BERT generates contextual embeddings by processing text through 12 transformer layers (base model) or 24 layers (large model). Each layer applies self-attention, allowing every token to attend to every other token, followed by a feed-forward network. The input embedding (a static vector similar to Word2Vec) is progressively transformed through these layers into a rich, context-sensitive representation. Research has shown that earlier layers capture syntactic information (part of speech, grammatical relations) while later layers capture semantic information (word sense, entity type, sentiment).
GPT models also produce contextual embeddings, but they differ from BERT in a crucial way: GPT uses causal (left-to-right) attention, meaning each token can only attend to tokens that precede it. BERT uses bidirectional attention, meaning each token attends to the full context in both directions. For understanding tasks like classification and question answering, BERT's bidirectional context is superior.

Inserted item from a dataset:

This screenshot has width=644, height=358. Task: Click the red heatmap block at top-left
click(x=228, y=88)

For generation tasks where the model must predict the next word, GPT's causal architecture is necessary because the model cannot look at tokens it has not yet generated.

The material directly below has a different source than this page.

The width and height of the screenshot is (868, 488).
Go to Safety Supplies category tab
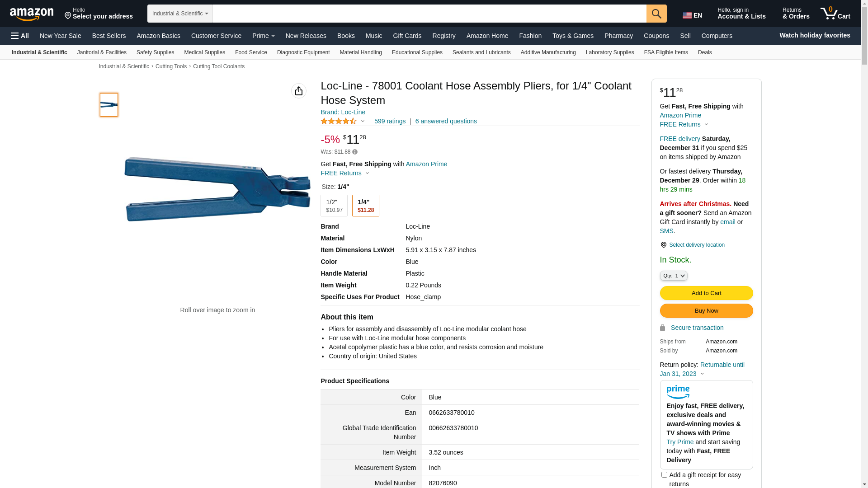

Modern embedding models like those used in semantic search and retrieval-augmented generation systems produce sentence-level or passage-level embeddings by pooling the token-level contextual representations into a single vector per text segment. These models are trained specifically so that semantically similar texts have similar embeddings, enabling efficient similarity search across millions of documents using approximate nearest neighbor algorithms.
Practical Applications of Embeddings
Search and information retrieval is one of the largest commercial applications. Traditional keyword search matches exact terms: a search for "automobile repair" would not find a page about "car fixing." Semantic search using embeddings matches by meaning: the embedding for "automobile repair" is close to the embedding for "car fixing," so both results appear. Every major search engine now incorporates embedding-based semantic matching alongside traditional keyword matching.
Recommendation systems use embeddings to suggest content similar to what a user has engaged with. If a user reads articles with embeddings clustered in the "machine learning" region of the embedding space, the system recommends other articles in that region. Collaborative filtering embeddings represent both users and items in the same space, so a user's position implicitly encodes their preferences. Product embeddings power "similar items" recommendations on e-commerce sites, where products with nearby vectors are shown as alternatives or complements.
Clustering and visualization use embeddings to organize large text collections. Projecting high-dimensional embeddings into 2D or 3D using techniques like t-SNE or UMAP produces maps where semantically related documents cluster together. Topic discovery algorithms like k-means clustering operate on document embeddings to automatically identify themes in large corpora without predefined categories. These techniques are used in academic literature review, market research, social media analysis, and intelligence analysis.
Word embeddings convert language into numerical vectors where semantic similarity maps to geometric proximity, with modern contextual models producing different vectors for the same word depending on its surrounding context.